The plastic pollution filling the world’s oceans exploded into popular conscience after the reveal of Blue Planet II, which horrified millions with its shots of vivid, deep blue seas polluted with floating plastic waste. What came next was a demand for seismic upheaval concerning global society’s approach to plastic, this demand penetrating minuscule and monumental behaviours alike.
People started handing in plastic food packaging while some supermarkets are now offering plastic-free fruit and vegetables in their green aisle; a myriad of petitions appeared online begging banning of all sorts of plastic products; as far as the eye could see, people were buying reusable keep-cups and water bottles for their take-out coffee and water.
Environmental awareness evolved from a minority behaviour to a majority one, the majority united in pushing for change to combat the scourge of plastic filling our oceans and killing marine life. The consumerist population was shocked into awareness of their own wasteful habits, and it demanded change.
Today we see the biggest movement towards eco-living that has occurred in human history. For the first time ever, the largest societal sub-section is the one with the greatest consumerist power. If the masses decide they don’t want plastic, businesses have no choice but to give way to their will. That’s why you won’t see plastic straws ubiquitous in bars and restaurants anymore, and why every coffee shop you go into now offers a discount when you get your coffee in a keep-cup. The way our society interacts with plastic has been truly revolutionised.
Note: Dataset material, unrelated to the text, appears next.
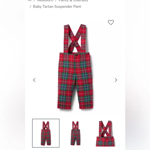The image size is (150, 150).
Task: Add product to favorites with heart icon
Action: point(111,23)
On the tail end of every mass movement, however, comes misinterpretation of it. While people in western society revolutionised the way they interact with plastic in everyday life, many individuals knew little of the reasons behind why. They knew plastic was bad – they didn’t know why. And with superficial understanding of the anti-plastic movement in conjugation with zealous advocacy of its primordiality came misinformed demonisation of any form of plastic. Social media influencer Bretman Rock faced online backlash when he posted a video in which he used a single plastic straw instead of a reusable metal one, fans and followers pointing out how detrimental that single straw was to the environment. People who agonise over straws are missing the point, and here’s why
People who agonise over straws are missing the point…
Researchers in Australia and the United States, led by Jenna Jambeck of the University of Georgia, found that China alone produced 32 times more plastic marine debris than the United States in 2010. The same report found that the five biggest culprits for plastic pollution in global oceans were China, Indonesia, the Philippines, Vietnam and Sri Lanka, accumulatively depositing almost seven million metric tonnes of plastic waste in the ocean in 2010. These top five countries were responsible for 53% of the ocean’s plastic pollution, making them liable for producing more marine plastic pollution than the other 190 countries combined. Even if the United States and UK recycled 100% of its plastic, the reduction would not make a dent in the global marine plastic debris quantity; complete radicalisation of the amount of plastic used in the other 190 countries combined would be required to rival the figures of the top five countries.
Insufficient waste disposal systems on a national level are to blame for the vast amount of plastic that finds its way to the sea from these five countries. There are few trash-collection services in Asian countries resulting in dumping of household garbage. This is in conjugation with the vast overpopulation and densely-populated urban areas (China is the world’s most populated country with 1.3 billion inhabitants, while Macau, an autonomous region in south China, is the most densely populated region in the world, official Macau government and census bureau findings show) which result in huge amounts of plastic waste being deposited in the rivers that flow through these densely populated areas. Of the ten rivers in the world that transport the most plastic waste to the ocean, eight of them are in Asia, and the top three of those are in China. The number one contributor is China’s vast Yangtze river. Measuring almost four thousand miles and flowing through five Chinese cities, the Yangtze river delivers 1.5 million tonnes of plastic waste into the ocean every year, as found by research published in Environmental Science & Technology. This is in comparison to 18 tonnes delivered to the sea by the Thames.
It’s hard to say what the take-away from all this will be, with the future of our world hanging by a thread. Can the western consumer really make a difference to the effects of global human activity? Can marine plastic debris be dramatically reduced before plastic outnumbers fish in 2050 as predicted by the Ellen MacArthur Foundation? Or is it all meaningless if there comes no change in practice by the worst-offending countries?
What does emerge from the bleak portrait of our world’s treatment of the ocean’s marine life is this: not using plastic straws, replacing disposable coffee cups with reusable ones and not using plastic carrier bags are not enough.